**What the exercise asks:**
Search the records below for the word "Open", then return every line where it appears.

---------- Supplied records

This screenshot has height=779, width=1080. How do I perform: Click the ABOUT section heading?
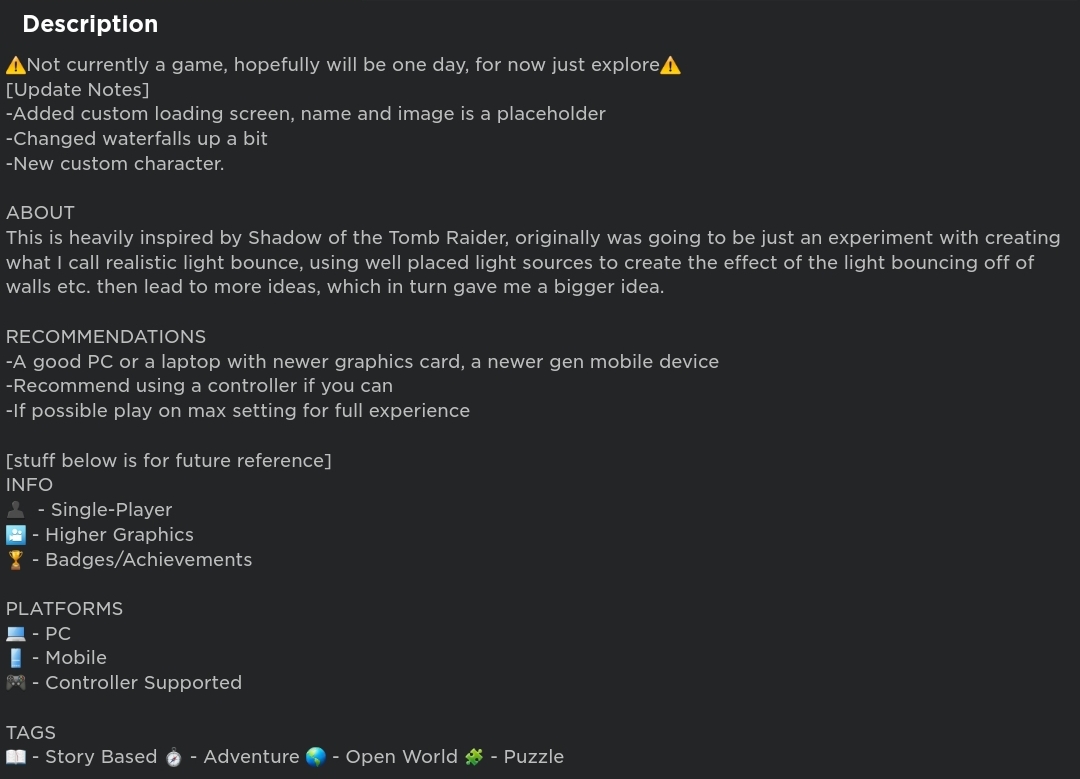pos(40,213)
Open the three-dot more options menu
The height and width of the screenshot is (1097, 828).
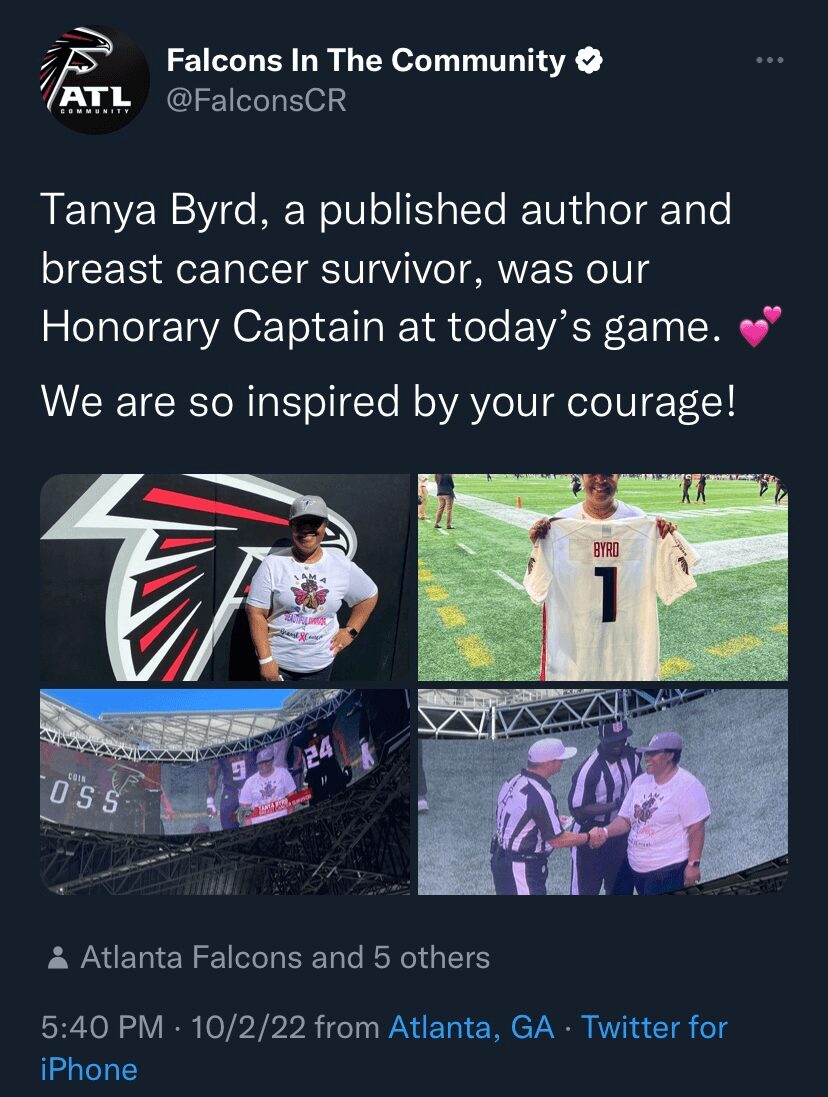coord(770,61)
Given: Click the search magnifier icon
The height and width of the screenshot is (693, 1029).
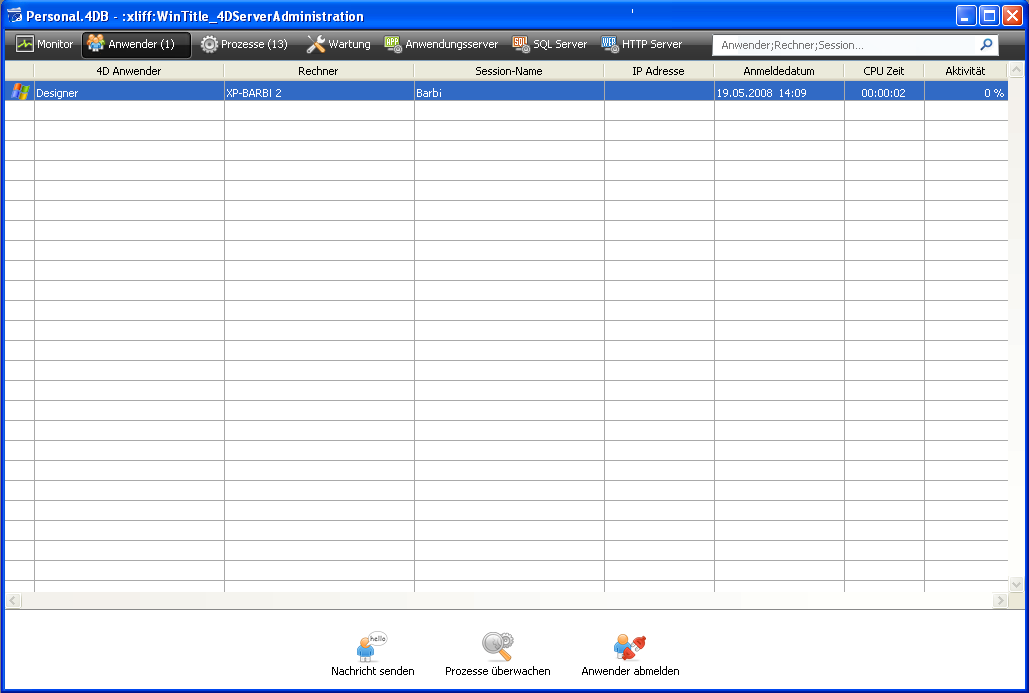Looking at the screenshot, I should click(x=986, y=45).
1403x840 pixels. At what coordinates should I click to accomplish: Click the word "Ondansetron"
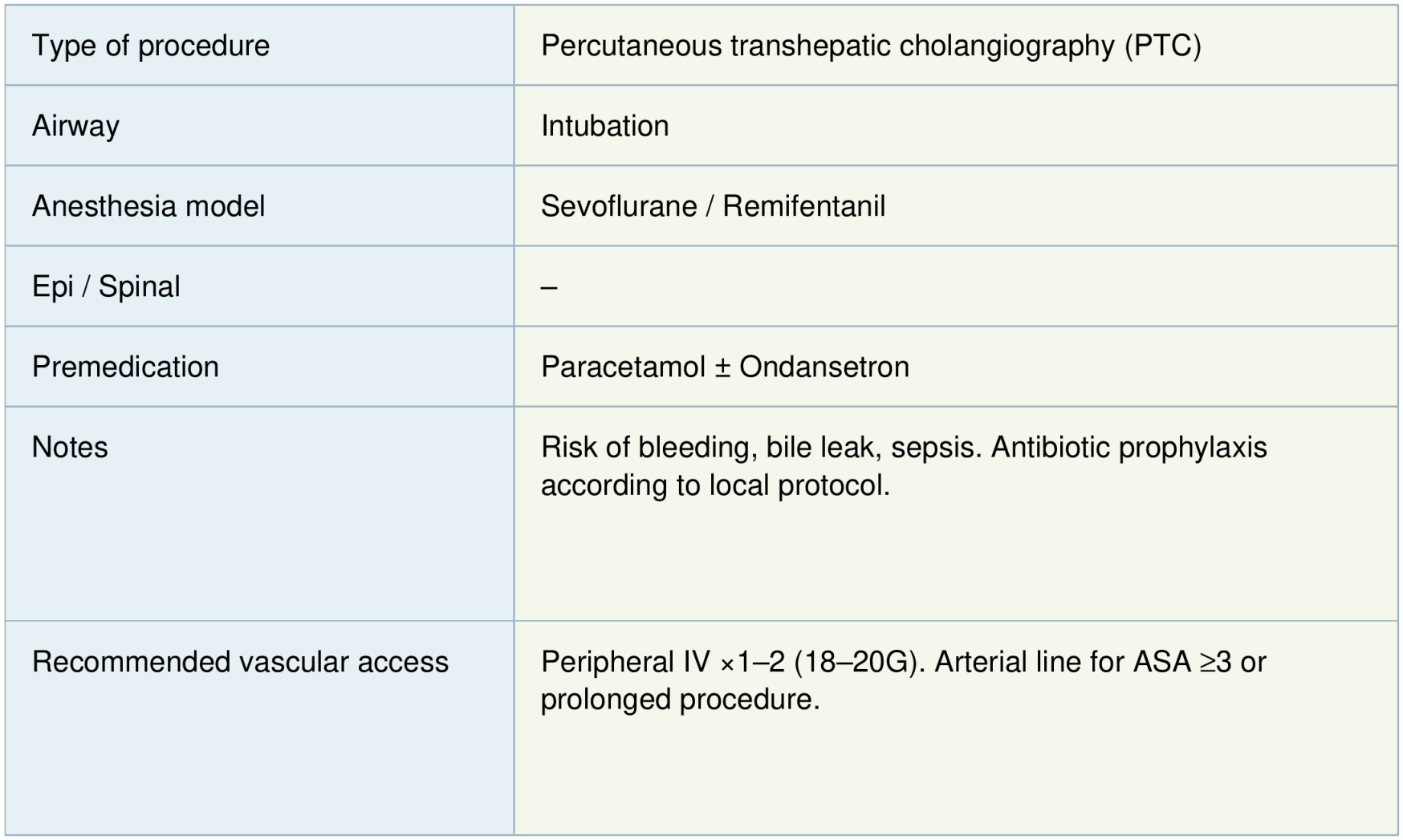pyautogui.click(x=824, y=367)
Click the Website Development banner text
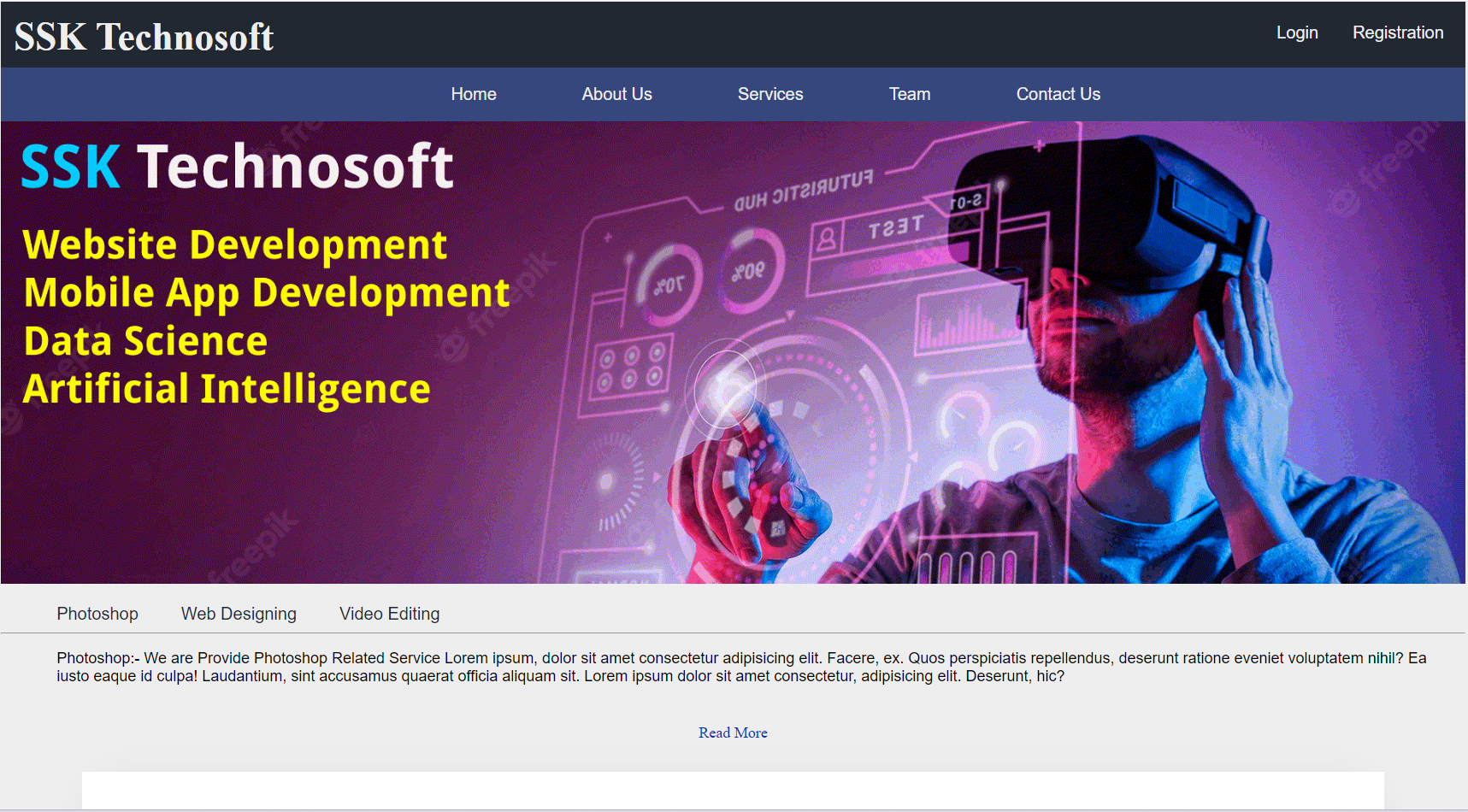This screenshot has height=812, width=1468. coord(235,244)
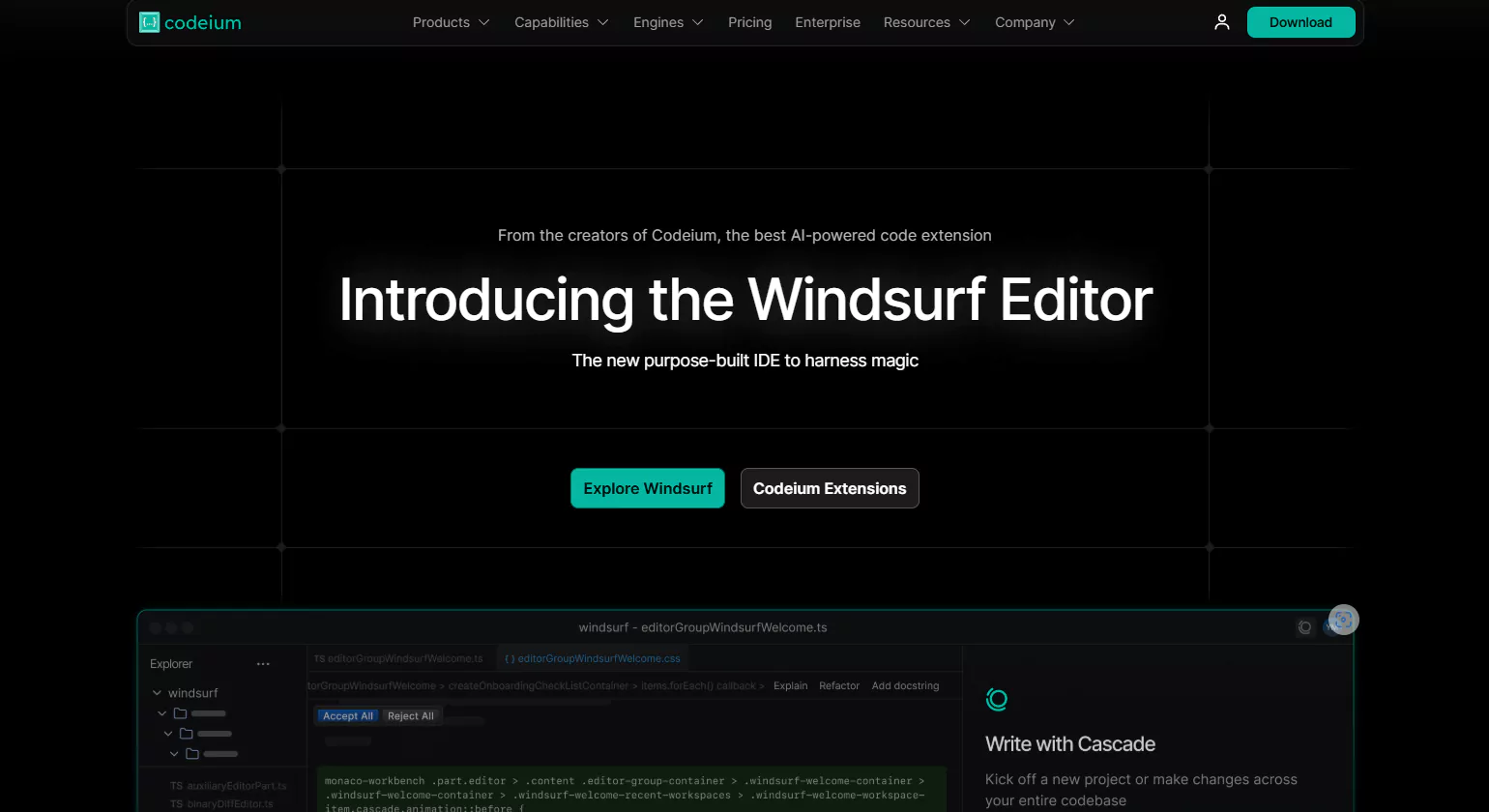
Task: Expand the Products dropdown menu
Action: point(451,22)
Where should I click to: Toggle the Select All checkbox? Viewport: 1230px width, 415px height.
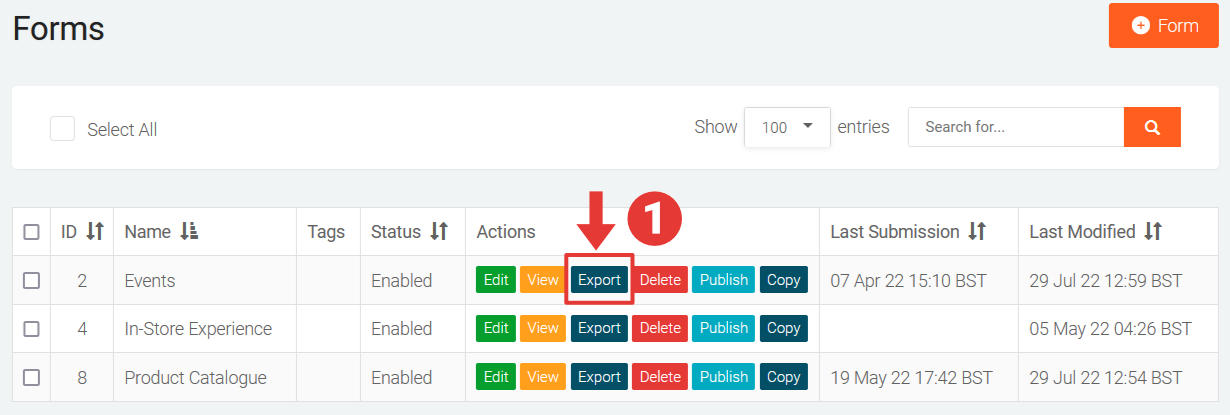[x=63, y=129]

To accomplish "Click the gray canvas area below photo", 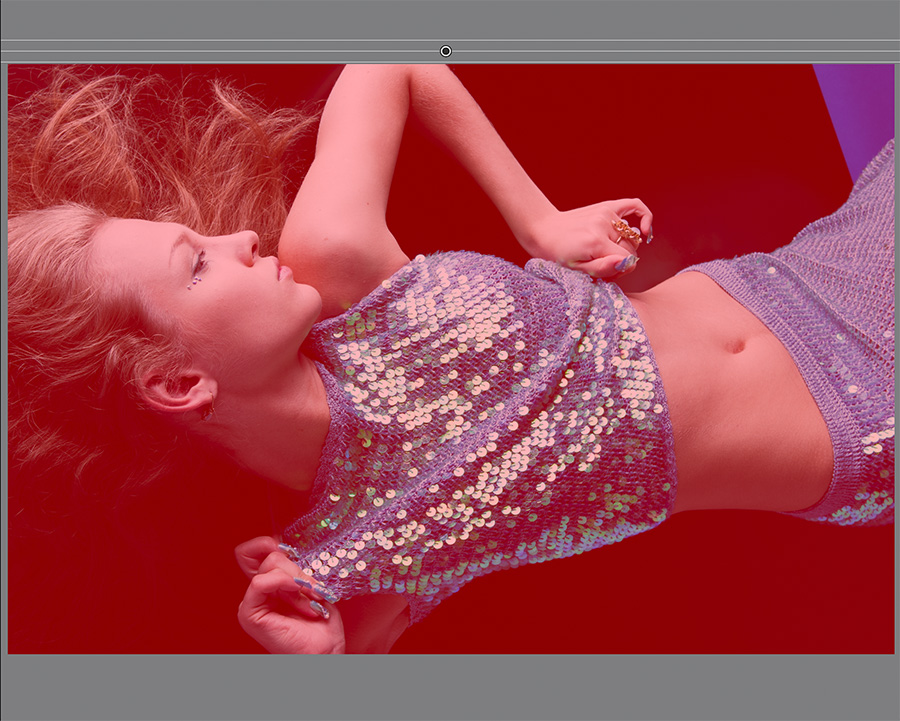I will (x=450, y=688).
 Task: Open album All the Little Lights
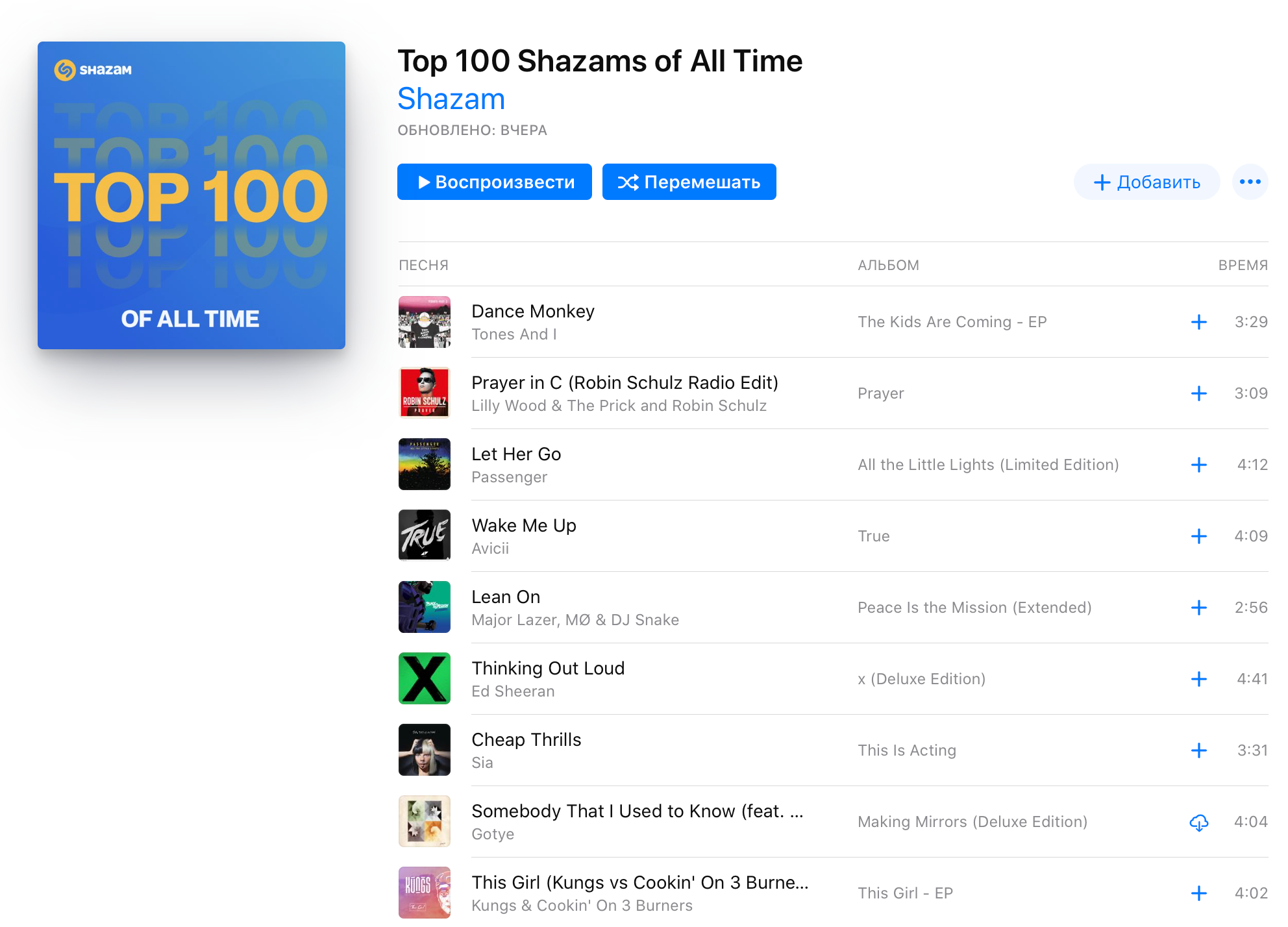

--------------------

**Result of this exercise:**
Open the three-dot more options menu
 Task: Open album All the Little Lights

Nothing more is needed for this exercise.